April is National Poetry Month, established by the Academy of American Poets in 1996 to keep the love of poetry alive. In the April 15 New York Times magazine the poet laureate of the United States, Tracy K. Smith, says poetry can be a “rehumanizing force” and that she’s “interested in the way our voices sound when we dip below the decibel level of politics.”
“You want a poem to unsettle something,” Smith attests. “There’s a deep and interesting kind of troubling that poems do, which is to say: ‘This is what you think you’re certain of, and I’m going to show you how that’s not enough. There’s something more that might be even more rewarding if you’re willing to let go of what you already know.'”

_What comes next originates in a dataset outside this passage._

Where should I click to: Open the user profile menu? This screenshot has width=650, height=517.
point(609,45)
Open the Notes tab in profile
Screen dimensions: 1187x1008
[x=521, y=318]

This week we dip below the decibel level with poems by Krista Cox, DeMaris Gaunt, and Cynthia d’Este.
More Noble Truths
To begin, I Google “suffering
and acceptance” and visit Buddha
dot net. Only four truths
are noble—the how and why
of pain and its escape. Once,
when I couldn’t love a man, I threw
a bouquet of razorblades to
unmarry myself from that special
sting, the buzzing guts, a frantic
jerk of the steering wheel. The barbs
caught in my skin, of course, as all Lords
have predicted. They would tell me,
Cup what cuts you in your tentative
hands. You must love it. You must love every
fucking thing. This is why We gave
you senses. How noble, how true! How
burdensome: hollow myself into a home
for every vicious zealot. I hold
all these enemies closer than my hands
and welcome their whirling
supposedly without judgment. Supposedly
without whirling. I Google “selflessness
and isolation.” I detach. I detach.
The Rules Now
There’s a difference
between what offends you
and what affects you,
we’re told. There’s a black
swastika on a blue-
gray transformer next to
the downtown park where I’ve seen
children who are too young
to feign color-
blindness playing less than
a football field away
from where a man’s smile
told me he knew
he would not
Lunch With My Parents
We greet with hugs
and kisses and smiles
even though it’s only been a week
since we dined together
at another restaurant
in another part of town.
I dress for the occasion
in something like church clothes
because that’s what you do
when your parents are rich—
and they want to make sure
everyone knows who’s in control.
And you mustn’t forget
how much I love them—
though they’re on another team
who wants to build a wall
between abundance and need.
They struggle to understand
the equality of my love for others
while I remind them of a world
that doesn’t exist on Fox News.
Funny how well we get along
since we agree on nothing
except for the excellence
of the julep, the berry salad
and the turkey club
made divine by the avocados
which entered the country legally
and without the scrutiny
my father gives the bill
when it arrives on the silver tray.
I’ll offer to pay my fair share
but my mother will refuse
and wrap her right wing tightly
around me as if she still believes
that angels are keeping track
of all her good deeds—
which are always sincere,
even if they are limited to
a world so small she believes
it can still contain me.
A POEM TAKES THREE DAYS
A poem takes three days.
One day to snatch a piece of news
from the passing hem of a muse.
One day to pin its worth
to a page and trim it.
And one day to sit
and simply watch it
burn its groove.
Sooner than three days’
work is not enough.
It won’t ring true.
The other fifty years
lived and writ before
the three days?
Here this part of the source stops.